In 2004, it placed its first big direct order and now, excluding what it announced recently, it owns and manages more than 370 aircraft valued at more than $10.5 billion. Its operations generated profits of €265 million in 2013.
From Clonakilty in west Cork, Barrett originally qualified as a civil engineer and then joined Andersen Consulting – now Accenture – before applying for a job with GPA, where, along with many of his contemporaries, he cut his teeth in aviation leasing.

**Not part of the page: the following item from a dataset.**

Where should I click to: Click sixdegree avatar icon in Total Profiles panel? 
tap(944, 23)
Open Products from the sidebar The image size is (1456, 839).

The company of which he is now chief executive is unlikely to follow its recent orders with further deals on the same scale, although he counsels that you should “never say never”. Given that they are open to it, it may go to the bond markets. “We are keen to develop our brand and our reputation in that market,” he says. “It certainly will be used to fund the pipeline that we know about.”
It will also be looking at other expansion opportunities. “Ordering airplanes is not the only way to grow your business,” he notes. “You can also do sale and leaseback. Airlines have large order books. They will need to finance those and we have been very active in helping them to do that over the last few years. And I think as their fleets grow, there will be opportunities for us to do big transactions with our airline customers.”
He is not ruling out acquisitions. "It's something that, as a big player, you have to be alive to," he says, but he warns that no one should bet on it either. CV Name: Peter Barrett Age: 48 Position: chief executive, SMBC Aviation Capital
Why is he in the news? The Irish aircraft leasing company recently placed record orders with Airbus and Boeing and also earned an investment grade rating from S&P, opening the door to the bond markets.
Career: Qualified as a civil engineer but joined Andersen Consulting – now Accenture – after leaving University College Cork before going on to GPA, the Tony Ryan- controlled aircraft leasing specialist that laid the foundations for the sector in the Republic and elsewhere. He joined SMBC – then part of RBS – in 2001 as chief operating officer.
Family: Married with three children.
Something that won’t surprise: He is yet another Irish aviation leasing chief executive to have served his time at GPA.
Something that might surprise: He’s interested in music, plays the trumpet and was once a member of a jazz band as well as a number of choirs.